Records for processing:
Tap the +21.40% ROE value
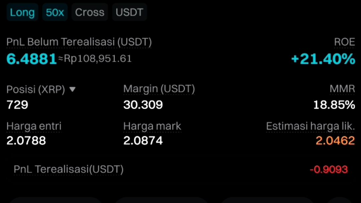This screenshot has height=203, width=361. pyautogui.click(x=323, y=59)
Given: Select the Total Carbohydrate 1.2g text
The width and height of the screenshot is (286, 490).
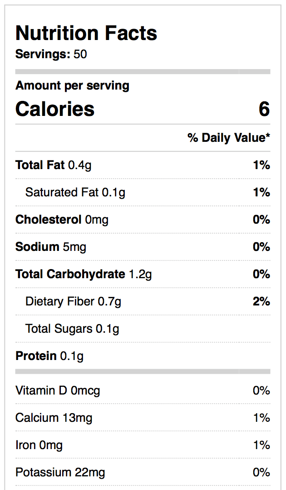Looking at the screenshot, I should (x=84, y=274).
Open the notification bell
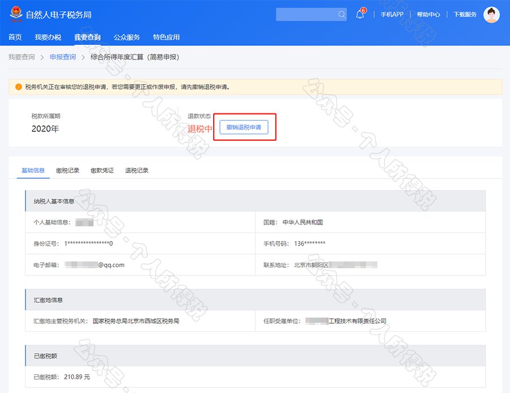Image resolution: width=510 pixels, height=393 pixels. coord(360,15)
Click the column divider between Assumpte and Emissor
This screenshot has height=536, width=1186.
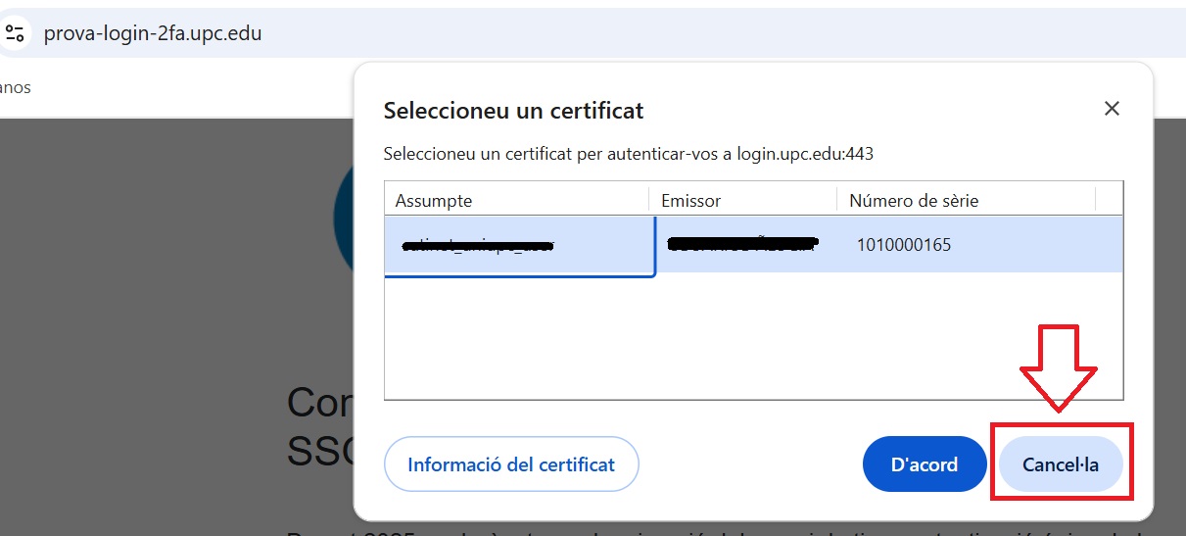[x=649, y=201]
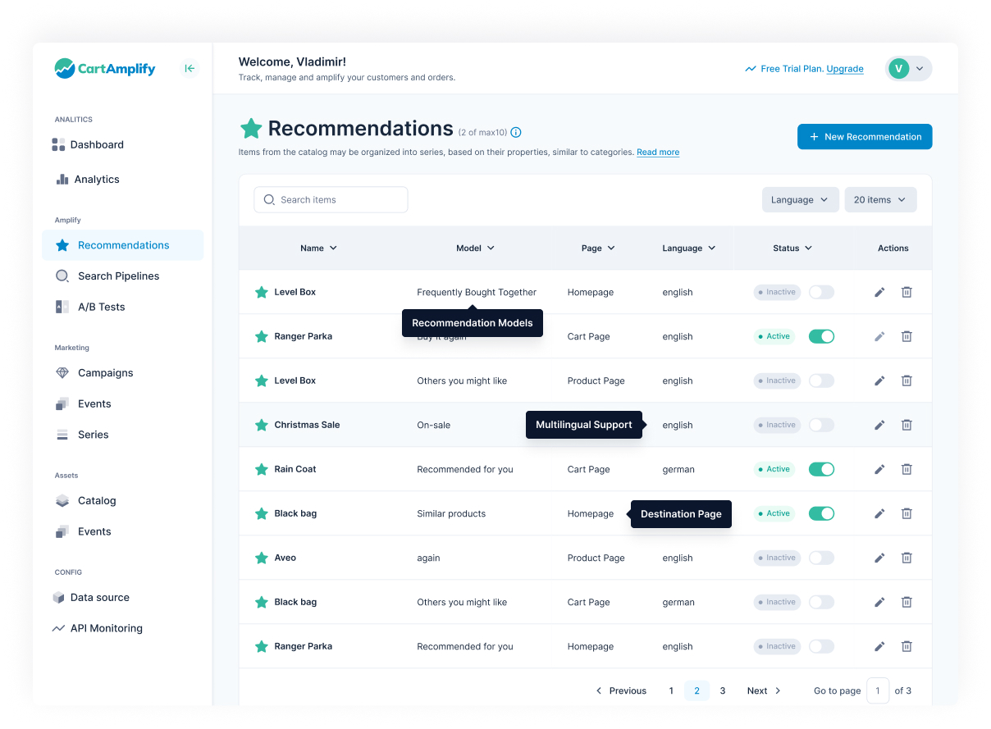The image size is (991, 729).
Task: Edit the Christmas Sale recommendation pencil icon
Action: tap(879, 425)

What you need to do: Here the job is to copy the stretch of records from the line containing "The width and" through the line containing "Click the column", word for word. Leave every picture out.

Result below:
The width and height of the screenshot is (286, 490).
Looking at the screenshot, I should (x=84, y=274).
Open the notification bell
Image resolution: width=510 pixels, height=393 pixels. coord(360,15)
Click the column divider between Assumpte and Emissor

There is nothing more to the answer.